Good luck, you have a better chance of a member letting you sleep with his wife before him giving up his flounder spots. Just keep an eye on this section and you will eventually put 2 and 2 together.


----------



## whyworry (Aug 17, 2010)

Your assignment, get out there and find your own spots and report back in 5 years. No details required, just one of the two following options: 1. I found them flatties. or 2. Still lookin.


----------



## J rod (Sep 21, 2010)

Try Garcon point, a friend of mine says he does pretty good over there. i don't know if they've shown up yet, i've seen some report from DI on here.

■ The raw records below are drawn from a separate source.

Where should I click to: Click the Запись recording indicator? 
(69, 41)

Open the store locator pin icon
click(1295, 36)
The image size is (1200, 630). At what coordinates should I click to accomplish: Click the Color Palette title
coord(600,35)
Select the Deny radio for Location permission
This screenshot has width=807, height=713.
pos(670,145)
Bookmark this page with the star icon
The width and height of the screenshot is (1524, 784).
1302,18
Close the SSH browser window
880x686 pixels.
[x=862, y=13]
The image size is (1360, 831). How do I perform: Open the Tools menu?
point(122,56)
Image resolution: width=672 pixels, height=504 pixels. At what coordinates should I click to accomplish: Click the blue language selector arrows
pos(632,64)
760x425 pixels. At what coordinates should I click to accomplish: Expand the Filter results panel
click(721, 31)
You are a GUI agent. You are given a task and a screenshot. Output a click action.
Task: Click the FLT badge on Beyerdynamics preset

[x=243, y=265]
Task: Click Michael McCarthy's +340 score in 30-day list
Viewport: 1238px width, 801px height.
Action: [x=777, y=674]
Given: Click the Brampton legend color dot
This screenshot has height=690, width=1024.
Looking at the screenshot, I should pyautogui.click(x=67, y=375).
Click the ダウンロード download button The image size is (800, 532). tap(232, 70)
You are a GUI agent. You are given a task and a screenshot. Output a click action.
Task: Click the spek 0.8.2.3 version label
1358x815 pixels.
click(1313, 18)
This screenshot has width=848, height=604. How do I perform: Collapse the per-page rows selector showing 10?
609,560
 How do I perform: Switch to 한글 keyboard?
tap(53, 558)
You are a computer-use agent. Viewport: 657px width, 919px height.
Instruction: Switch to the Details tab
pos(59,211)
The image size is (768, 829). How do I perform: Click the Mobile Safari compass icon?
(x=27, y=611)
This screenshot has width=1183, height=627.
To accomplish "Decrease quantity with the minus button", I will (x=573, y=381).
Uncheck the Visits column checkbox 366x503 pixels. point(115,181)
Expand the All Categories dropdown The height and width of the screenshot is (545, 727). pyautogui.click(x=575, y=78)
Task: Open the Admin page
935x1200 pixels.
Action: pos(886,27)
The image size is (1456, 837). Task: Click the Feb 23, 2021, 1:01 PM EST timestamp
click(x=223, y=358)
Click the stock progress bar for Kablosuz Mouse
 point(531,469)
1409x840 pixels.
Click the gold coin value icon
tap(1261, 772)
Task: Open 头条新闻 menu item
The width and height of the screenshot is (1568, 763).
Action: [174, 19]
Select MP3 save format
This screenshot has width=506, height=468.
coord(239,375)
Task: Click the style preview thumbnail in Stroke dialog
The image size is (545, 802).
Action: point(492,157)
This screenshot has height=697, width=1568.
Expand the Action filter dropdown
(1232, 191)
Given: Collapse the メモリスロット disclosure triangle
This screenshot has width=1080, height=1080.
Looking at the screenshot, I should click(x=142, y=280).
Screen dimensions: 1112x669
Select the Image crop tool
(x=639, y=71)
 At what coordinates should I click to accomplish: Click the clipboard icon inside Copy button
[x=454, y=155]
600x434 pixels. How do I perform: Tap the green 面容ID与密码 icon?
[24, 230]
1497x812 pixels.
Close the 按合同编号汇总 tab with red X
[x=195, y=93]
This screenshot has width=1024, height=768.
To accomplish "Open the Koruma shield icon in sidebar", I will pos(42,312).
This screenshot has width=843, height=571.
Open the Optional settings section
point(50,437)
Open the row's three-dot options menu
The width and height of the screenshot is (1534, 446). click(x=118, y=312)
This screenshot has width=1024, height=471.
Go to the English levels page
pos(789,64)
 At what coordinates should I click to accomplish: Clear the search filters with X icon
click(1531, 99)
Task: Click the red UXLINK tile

Just have to give it a shot. Watch the tide it makes a differance i think.


----------



## chris592 (Jul 5, 2008)

There are plenty of spots not far from you. Just go an try your luck. Its allways fun


----------



## bowdiddly (Jan 6, 2010)

These guys are right, ya gotta just get out there and do the trial and error thing. Everyone has their own version of perfect conditions but
try it on an incoming half to full tide. As long as you are on the water, you have a chance.


----------



## Gnwdad (Oct 14, 2007)

Wirelessly posted

Take me and I'll show you mind, sold my rig last year


----------



## feebleoldman (Feb 23, 2011)

I plan to be down in Dauphin Island Alabama in April to wade / gig. Will post pictures when I return if weather cooperates.


----------